I'm A Cyborg, But That's OK

Friday, April 2, 2010 9:03 PM By Simon


Warning: I was watching this film on crappy Youtube picture. Also, I imagine translating Korean to English is not very easy, but at times the subtitles were completely nonsensical. That being said, here we go.

This, I imagine, must've been Park Chan-wook's stroll to the other side of cinema. Made in 2006, right after completion of his Vengeance trilogy with Sympathy for Lady Vengeance, it is the complete opposite of his previous works. While, yes, it does retain the general themes of his--particularly, revenge--it is done through absurdity, surrealism, and humor.

"A girl who thinks she is a combat cyborg checks into a mental hospital, where she encounters other psychotics. Eventually, she falls for a man who thinks he can steal people's souls."

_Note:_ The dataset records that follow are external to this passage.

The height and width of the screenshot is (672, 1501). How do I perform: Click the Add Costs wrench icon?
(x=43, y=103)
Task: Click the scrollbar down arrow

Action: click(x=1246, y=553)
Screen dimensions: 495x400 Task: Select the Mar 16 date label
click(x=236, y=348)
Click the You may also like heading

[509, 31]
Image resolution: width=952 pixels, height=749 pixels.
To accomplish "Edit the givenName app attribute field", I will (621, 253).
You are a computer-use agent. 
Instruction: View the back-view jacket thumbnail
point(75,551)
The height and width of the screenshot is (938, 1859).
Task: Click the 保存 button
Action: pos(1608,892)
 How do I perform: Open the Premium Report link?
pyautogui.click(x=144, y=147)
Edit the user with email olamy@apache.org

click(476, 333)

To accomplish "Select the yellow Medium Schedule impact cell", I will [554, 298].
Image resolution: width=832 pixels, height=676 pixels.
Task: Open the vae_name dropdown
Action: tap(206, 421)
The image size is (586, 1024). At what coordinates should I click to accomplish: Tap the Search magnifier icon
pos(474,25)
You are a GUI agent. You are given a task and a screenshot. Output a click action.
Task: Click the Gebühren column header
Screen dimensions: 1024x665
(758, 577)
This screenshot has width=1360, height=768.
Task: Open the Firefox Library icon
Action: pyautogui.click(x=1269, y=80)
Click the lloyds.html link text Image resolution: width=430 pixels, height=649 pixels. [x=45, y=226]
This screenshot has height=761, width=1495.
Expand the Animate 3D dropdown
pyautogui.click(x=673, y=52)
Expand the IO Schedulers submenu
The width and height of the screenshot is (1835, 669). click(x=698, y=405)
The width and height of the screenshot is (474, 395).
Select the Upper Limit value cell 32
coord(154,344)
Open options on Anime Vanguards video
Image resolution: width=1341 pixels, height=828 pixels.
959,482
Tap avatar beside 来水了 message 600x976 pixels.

Starring Im Su-jeong, from A Tale of Two Sisters , as the almost-titular Young-goon, the girl who thinks she's a cyborg. She is admitted after, at her factory job, cutting her wrist open, putting a wire in, and plugging it into a socket. This is interpreted as a suicide attempt, but, to her, she was just following the instructions of her transmitter radio, who tells her, among other cyborg-related business, that this will recharge her.

She soon meets a young man named Il-sun, played by Rain (apparently a Big Deal in Korea, a pop star crossing over into acting, but I don't suppose he ever got big over here, except I think he was in Speed Racer, and I know he starred in Ninja Assassin, which my sister saw, and now she's in love with him or something). Anyway, he is described as an anti-social, kleptomaniac schitzophrenic who frequently steals not only people's things, but their traits and attributes, until he is done with them. He also thinks he's going to shrink into a dot, prompting him to manically brush his teeth when nervous or upset, because, as he puts it, "When the teeth start to go, it's all over". Or something to that effect, I'm paraphrasing. And he wears homemade bunny masks a lot, something I will assume Park got from Donnie Darko, because honestly, that is my fangirl fantasy.

Yeah, she approaches him one day, begging him to steal her sympathy (one of the 7 Deadly Cyborg Sins) so that she may kill the 'men in white', who took her grandmother, also mentally ill (she thought she was a mouse), away.

Dude, this movie is, for lack of a better word, precious. Adorable, really. It's how quirky-couple comedies should be. Performances from the two main leads are whimsically weird, absolutely sweet and innocent, in a twisted way. Im, especially, has a permanent look of confused wonder on her face, that can only be expected from womanchilds of Young-goon's calibre. Rain is more game than you'd expect of a pop star crossing over (though, I can only speak for the American sort), and is absolutely good as a guy spending most of his time being actively despised by the rest of the equally demented, anarchic patients, each portrayed delightfully and ridiculously by their actors, as they all atribute every lost item, talent, or trait to him, even the ones he didn't steal.

Overall, funny and sweet and kind of heartbreaking, surreal and extremely weird.

PS Have you ever heard yodelling in Japanese? It's probably the greatest thing ever.

1 comments:

Alex said...

Excellent post- I really loved this film! The more of Park's movies I see, the more obsessed I become. I believe this one is more toned-down because he wanted to make something his younger daughter could watch, or something along those lines.

I really hope you can get a copy of the DVD though, since the visuals are spectacular and I can only imagine it's hard to fully appreciate them with a youtube version. I know the dvd isn't available in the US, but there is a universal dvd on amazon, I believe.